[Collected data]
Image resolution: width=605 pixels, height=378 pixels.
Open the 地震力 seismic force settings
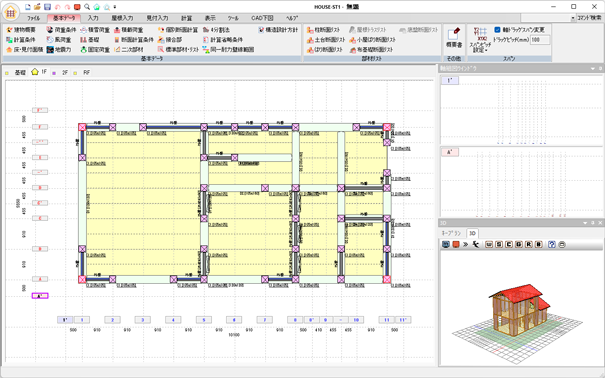[x=59, y=50]
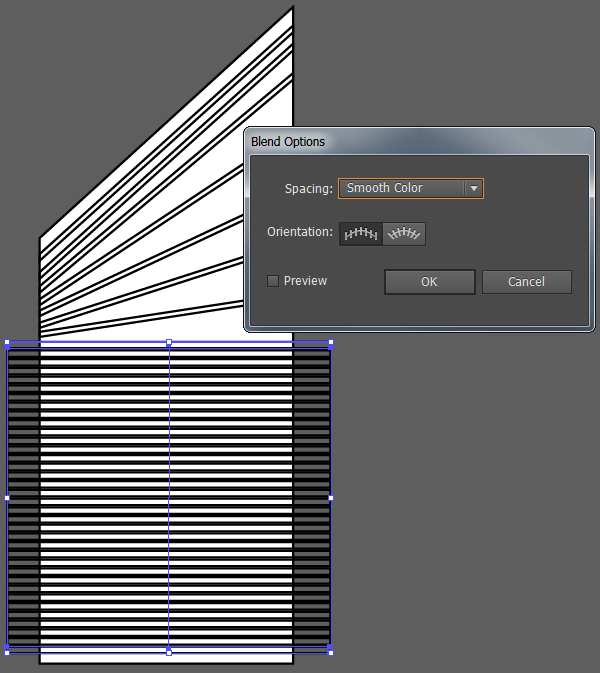Select the Align to Path orientation icon
Viewport: 600px width, 673px height.
pyautogui.click(x=405, y=233)
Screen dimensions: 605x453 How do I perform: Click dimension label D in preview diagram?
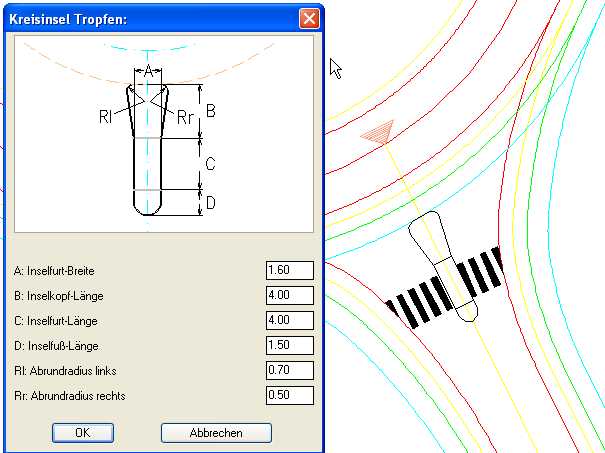(x=211, y=202)
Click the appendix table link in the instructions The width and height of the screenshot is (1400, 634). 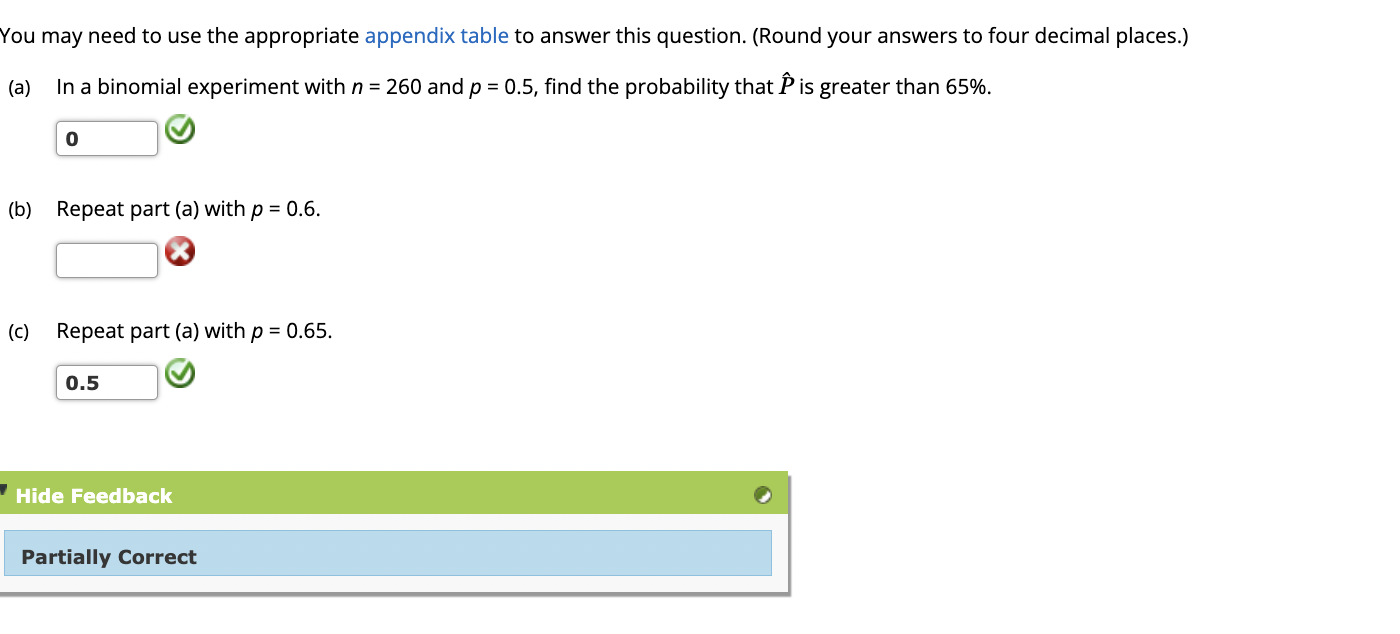(436, 35)
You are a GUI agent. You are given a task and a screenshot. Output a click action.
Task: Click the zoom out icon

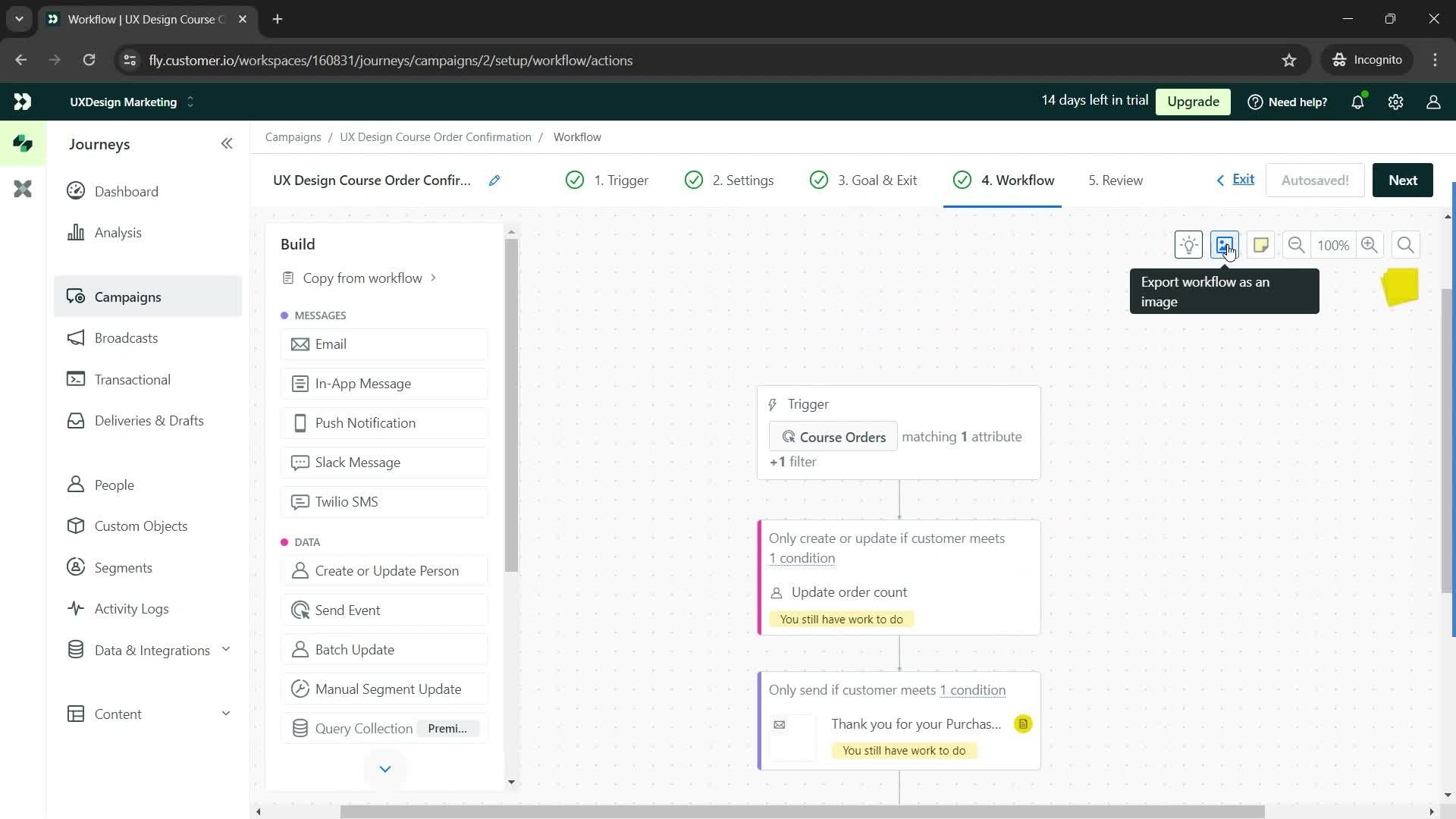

Brief. Leaving the pictures out, set down exactly the lines from the one with "You are a GUI" through the end of the records.

Reply to the exercise.
You are a GUI agent. You are given a task and a screenshot. Output a click action.
Task: Click the zoom out icon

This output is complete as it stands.